Turse noted several attempts by AFRICOM to stonewall his queries into US military operations on the continent in the weeks following his phone call with Falvo. During the course of his investigation into torture by US-trained Cameroonian forces, he stated that AFRICOM essentially ignored his emails and telephone calls.
Around 10 days before his call with Falvo and after several fruitless phone calls to AFRICOM by Turse to verify details in his July article published by the  Intercept, “Cameroonian troops tortured and killed prisoners at base used for US drone surveillance,” his call was finally taken by AFRICOM spokesperson Robyn Mack, who told Turse to proceed with his questions.
Bizarrely, Turse says that while in the middle of giving her his list of queries, Mack interrupted, “Hello, hello, Nick are you there?
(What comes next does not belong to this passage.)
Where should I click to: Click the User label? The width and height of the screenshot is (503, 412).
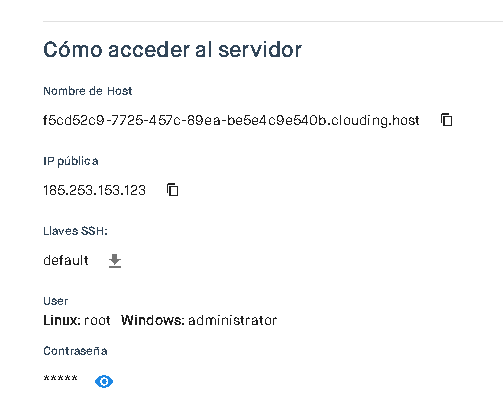click(x=56, y=301)
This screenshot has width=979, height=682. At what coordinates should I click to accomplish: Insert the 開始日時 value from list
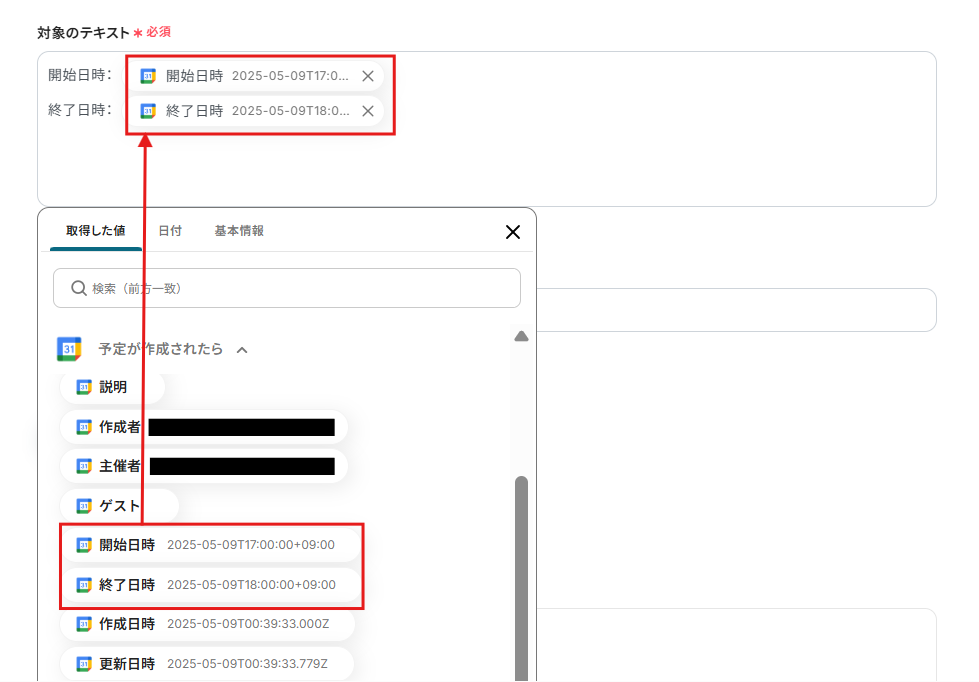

Hello?” as if the two had a faulty connection. Turse replied several times that he was still on the line, but after several moments, Mack hung up.
After several attempts to call back went unanswered, finally someone picked up the line. When Turse asked to speak to Mack, he was told that she “went out for lunch, along with everyone in the office.”
On November 15, several days after the first phone call, Robyn Mack answered, but when Turse identified himself, Mack again hung up.
Turse’s exposures have shed light on the Pentagon’s vast array of secret military bases and its operations across the African continent. In the course of several year of reporting Turse has sought to exhaustively documented the extent of Washington’s criminal drive to re-colonize Africa.
Since October, when five Green Berets were killed in an ambush in Niger, exposing the extent and scale of the US military offensive in West Africa, AFRICOM and its offensive operations across the continent have come under greater scrutiny.
With the blacklisting of a journalist who has exposed its criminal operations, the United States military is attempting to control the flow of information to those media outlets who toe the official line, such as the New York Times,Washington Post, and other such officially approved media organs which make up the corporate press on which the ruling class can depend.
The antidemocratic attempt by the US government to establish “genuine journalism” coincides with Washington’s drive to censor the Internet in coordination with the big tech companies, including Google, Facebook and Twitter.
The attempt to smear Turse as an illegitimate journalist comes after Google’s introduction last April of a new search engine algorithm which resulted in a decline in search results leading to sites with political views which are critical of the right-wing reaction coming out of Washington.
Various left-leaning and anti-war websites have seen a drastic decline in incoming traffic from Google, with the World Socialist Web Site suffering the most with a 75 percent decline in incoming searches. The Intercept has also experienced a noticeable decline in traffic generated by Google searches.
The attack on the democratic right of the American population to freedom of the press and access to information online should be taken within the broader context of the campaigns conducted against former NSA contractor Edward Snowden and journalist Julian Assange of Wikileaks, who have been condemned and pursued as criminals by Washington for exposing the crimes of US imperialism.